Пролетели весна и лето. И в одно прекрасное утро, которое Тому никогда уже не забыть, пришло письмо с разрешением и инструкциями по переходу в Среду. Они оказались достаточно просты. Тому предписывалось лишь дождаться техников, которые должны были переналадить таймер в основании цилиндра.
Он никак не мог понять, почему ему не разрешили попросту не воспользоваться каменатором одну ночь и спокойно перейти в Среду, но вскоре бросил попытки вникнуть в бюрократическую логику.
Сообщать об этом кому-либо в доме он не собирался, главным образом из-за Мейбл. Но она все равно узнала обо всем на студии, заплакала, увидев его за обедом, и убежала к себе в комнату. Она очень переживала, но никому не позволила утешать себя.
В тот вечер, когда Том открыл дверь своего каменатора, его сердце билось как никогда сильно. К этому моменту остальные обо всем уже знали, ему не удалось сохранить свою тайну.
В общем-то он был даже доволен, что проболтался, поскольку соседи, похоже, обрадовались, натащили напитков и наговорили кучу пожеланий. В конце концов спустилась и Мейбл и со слезами на глазах тоже пожелала ему удачи. Она знала, что Том не любил ее по-настоящему, и надеялась, что кто-нибудь влюбится в нее, вот так же взглянув в ее каменатор.
Узнав, что Том ходил на прием к доктору Трауригу, Мейбл сказала:
– Он очень влиятельный специалист. Сол Воремволф,
Под другими Мейбл, конечно же, подразумевала тех, кто жил в дни со Среды по Понедельник.
Том сказал, что рад встрече с Трауригом, поскольку тот использовал свое влияние, побудив инстанции Среды пропустить так быстро его запрос. Стены между мирами ломаются очень редко, но очень влиятельные люди делают это, когда их очень попросят.
Немного погодя Том опять стоял, трепеща, перед цилиндром Дженни. В предыдущий раз он думал, что всегда будет видеть ее только в каменаторе. Но теперь уже совсем скоро увидит ее реальной, полной жизни.
– Ave atque vale![ Здравствуй и прощай! (лат.) ]- сказал он громко.
Все радостно закивали. Мейбл усмехнулась: - Как старо!
Они думали, что Том обращался к ним, - хотя, возможно, так оно и было.

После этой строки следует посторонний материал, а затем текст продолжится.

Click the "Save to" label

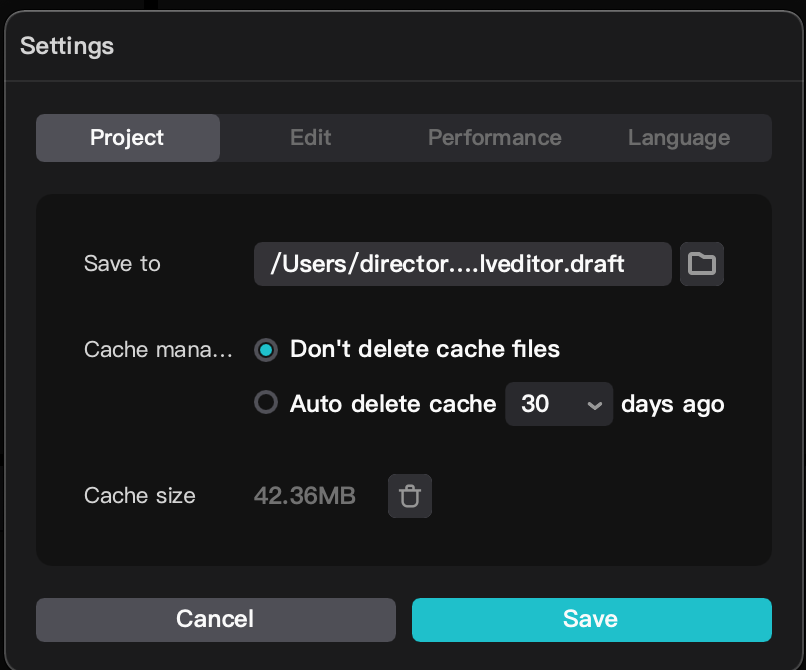click(122, 264)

Том вошел в цилиндр, закрыл дверь и нажал на кнопку. Он будет держать глаза открытыми, чтобы...
Сегодня была Среда. И хотя все оставалось по-прежнему, он как будто очутился на Марсе.
Том открыл дверь и вышел. Он видел лица семи человек и читал их имена на табличках, но не знал их.
Начал было здороваться, но вдруг застыл на месте.
Цилиндр Дженни Марлоу исчез.
Он схватил ближайшего человека за руку:
– Где Дженни Марлоу?
– Отпустите. Мне больно. Она ушла. Во Вторник.
– Вторник! Вторник?
– Да. Она давно хотела уйти. Здесь было что-то такое, что делало ее несчастной. Она была несчастна, это точно. Два дня назад она сказала, что ее документы наконец-таки приняты.
Видимо, тот психиатр из Вторника использовал свое влияние. Он приходил и видел ее в каменаторе, брат.
Стены, люди и каменаторы поплыли перед его глазами.
Время водило хоровод вокруг Тома. Это не Среда, это не Вторник. Это никакой день. Внутри он был прикован к какой-то сумасшедшей дате, которая никогда не могла существовать.
– Она не могла сделать это!
– Она это сделала!
– Но... ведь больше одного раза перемещаться нельзя!
– Это ее проблема.
Это было также и его проблемой.
– Я не должен был показывать ее ему!
– пробормотал Том.
– Сволочь! Свинья! Непрофессиональная, неэтичная свинья!
Том Пим долго стоял в каменаторной, затем пошел на кухню.
Если не принимать во внимание людей, то все осталось таким, каким было всегда.
Затем он пошел на студию и принял участие в ситуативной игре, точно такой же, как во Вторнике, Вечером Том посмотрел сводку новостей. Президент Соединенных Штатов имел другие лицо и имя, но слова его речи были такими же, как у президента во Вторнике.